Prefeito manda para a Câmara projetos que preveem parcelamento de créditos municipais

CRISTIANO CÂMARA1

Estão tramitando na Câmara de vereadores do Município de Bozano três projetos de Lei de origem do Poder Executivo. As matérias versam sobre temas relacionados à questão administrativa municipal e também de pessoal.

Duas estão relacionadas à questão de pessoal: uma solicita autorização legislativa para prorrogação do contrato de Agente Comunitária de Saúde de servidora gestante que, portanto, tem estabilidade provisória; outra busca autorização para o Executivo contratar educador físico, 20h semanais, para função temporária, com vencimentos mensais de R$ 1.610,28.

A matéria principal que está sendo analisada pelos vereadores e deverá ser apreciada na quarta-feira (17) às 19h é o Projeto de Lei nº 05/2021, que dispõe sobre o parcelamento de créditos municipais tributários e não tributários que estejam inscritos ou não em divida ativa, assim como a remissão e revisão de créditos municipais e o cadastro de inadimplentes.

“São matérias que, à exceção da anistia de multas e juros, todos os anos passam pelo crivo dos legisladores, mas que em 2020 não foram submetidas à Câmara por se tratar de um ano eleitoral”, lembrou o assessor jurídico Cristiano Mattioni em sua explanação aos vereadores na sessão desta semana. Salientou que o município tem o dever constitucional e legal de exigir o pagamento de seus créditos, sejam eles de natureza tributária como IPTU, ITBI, e ISS, Taxas e Contribuição de Melhoria e os de natureza não tributária tais como tarifas que traduzem preços públicos, sendo neste ensejo, a tarifa de fornecimento de água, o crédito não tributário de maior relevância.

Neste sentido, a proposta do Executivo, enviada à Câmara de Vereadores, é de que haja o parcelamento destes créditos. Mattioni explicou que a proposta é consolidar os valores vencidos e não pagos até o final de 2020 somada à variação do IGPM. A partir da valoração apontada, abrir a possibilidade de parcelamento das dividas em até 48 meses, com parcela mínima de R$ 30,00, cessando a partir do fracionamento da dívida a correção pelo IGPM e incidindo a correção pelo IPCA, desonerando o contribuinte de Bozano. “Não se trata de renuncia de receita que comprometa a boa gestão fiscal, mas sim facilitar para o cidadão, que já vem sendo agravado com o elevado índice resultante da variação do IGPM”, destacou.

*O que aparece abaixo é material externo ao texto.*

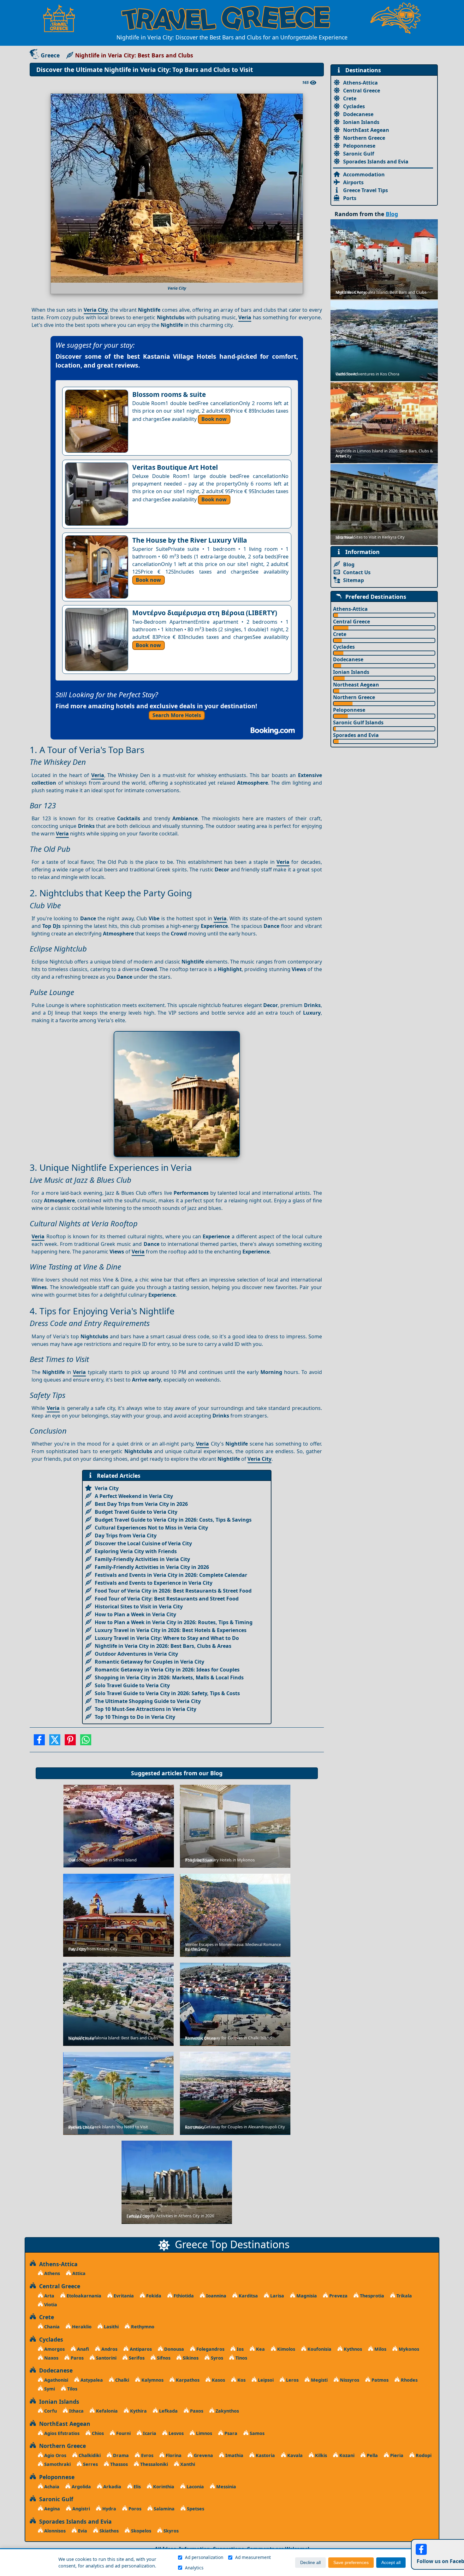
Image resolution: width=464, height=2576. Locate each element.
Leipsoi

O projeto que está sendo analisado pelos vereadores prevê ainda a remissão de multas e juros de 100% para quem pagar a dívida em cota única em até 30 dias. Para quem optar em pagar em até 60 dias, o desconto será de 90%. 80% para quem pagar a dívida em até 90 dias e desconto de 70% do valor devido ao Município para o contribuinte que optar pelo pagamento em até 120 dias. Ou seja, haverá remissão de multas e juros para o parcelamento em até 4 vezes.

Cristiano Mattioni lembrou que as datas de vencimento serão contadas a partir da publicação da lei após a tramitação e aprovação pela Câmara de Vereadores. A expectativa, a contar do rito legislativo, é que a cota única com remissão de 100% de multas e juros das dívidas vença em 20 de março para quem optar pelo pagamento à vista.

Sobre o cadastro de inadimplentes, a matéria prevê que o Município institua o cadastro dos devedores dos créditos municipais e no artigo 10 da referida legislação obriga ao Município a consultar esse cadastro para concessão de auxilio, subvenção, incentivo, financiamento ou transferência de recursos a qualquer titulo, inclusive a contratação de serviços e aquisições de qualquer natureza.

Aos contribuintes devedores, ressalvado o caso do parcelamento de valores devidos, não será deferido qualquer pedido ou solicitação, salvo nos casos de atendimento a situações de calamidade pública ou de comprovada vulnerabilidade social.

A Câmara de Vereadores irá apreciar as matérias na quarta-feira, após o feriado de Carnaval.